::: EXCERPT :::
A lot has been written about maximizing investment returns. There are thousands of strategies, ranging from the prudent to the outlandish, all claiming to boost investor returns. I promise, we won’t go through all of them.

Fortunately for investors, there’s one strategy that, over time, consistently beats the market. In fact, according to studies done on the subject over many decades, investors who do one simple thing tend to outperform their peers significantly. The strategy is really easy to implement.

All investors need to do is buy companies that are trading at a low price-to-book value ratio.

Chances are, they’ll be beaten-up companies with real problems, but that’s exactly the time to get in. Buying when everyone else is selling may not win friends at cocktail parties, but it will lead to superior results. And aren’t results really what we’re after?

Here are four Canadian companies that are trading at significant discounts to their net asset value. Each deserves consideration for your portfolio.

Teck Resources

After shares boomed in 2008 and again in late 2010, the last few years haven’t been pretty for Teck Resources (TSX: TCK.B)(NYSE: TCK). The company has suffered from revenue decreases and lower profits, thanks to weakness in both the copper and metallurgical coal markets.

Because of this weakness, the company is trading at a 25% discount to its book value, one of the largest discounts on the TSX. Teck is sitting on almost $2.5 billion in cash, a manageable debt level, and earns enough to cover its dividend, which currently yields 3.7%.
::: PROVIDED DATA :::
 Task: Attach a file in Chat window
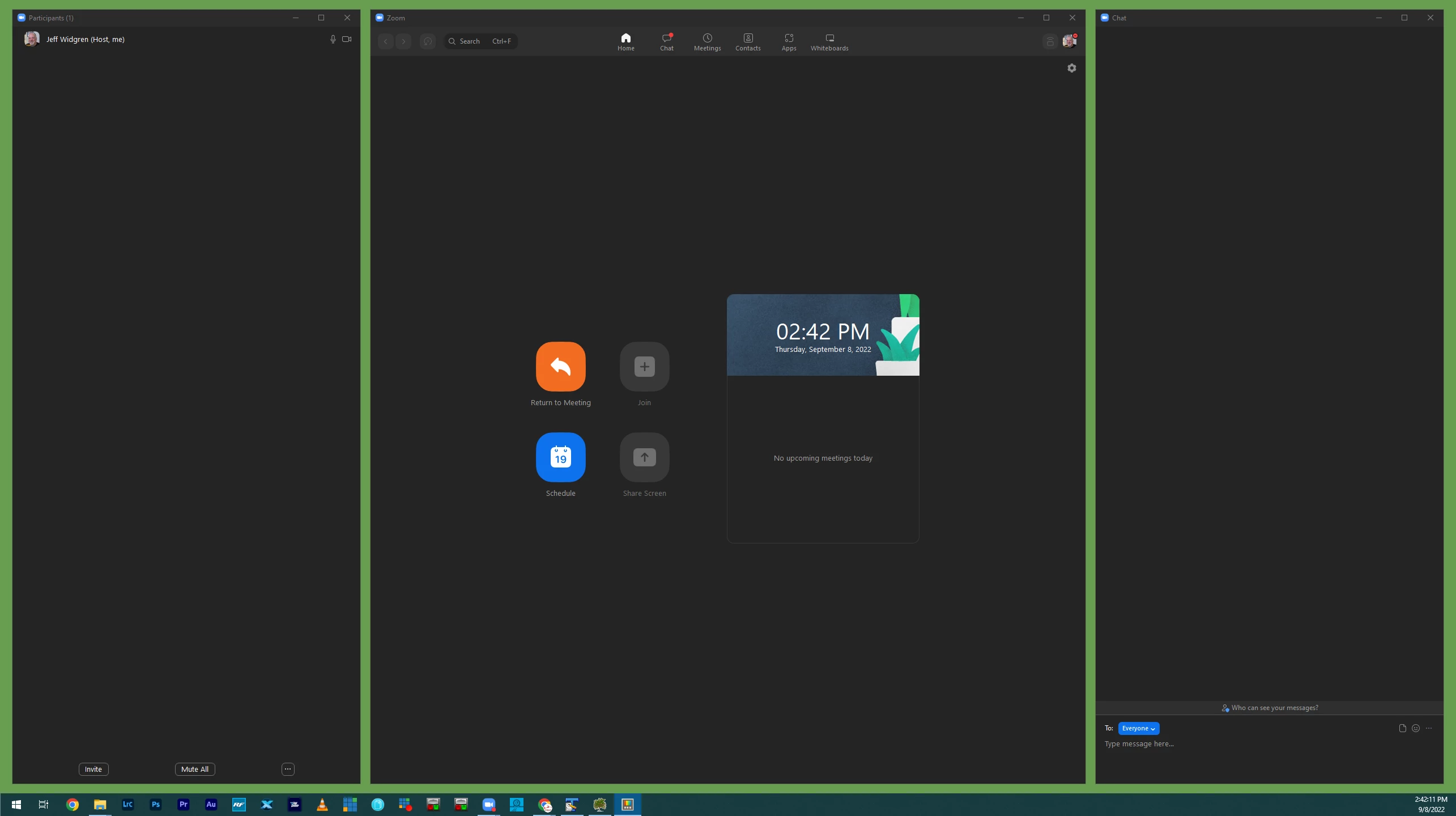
:::
_WORK TO DO_
Could you please say what discount to book value the excerpt gives for Teck Resources? This data was taken from a separate source.

_RESPONSE BELOW_
A 25% discount to its book value.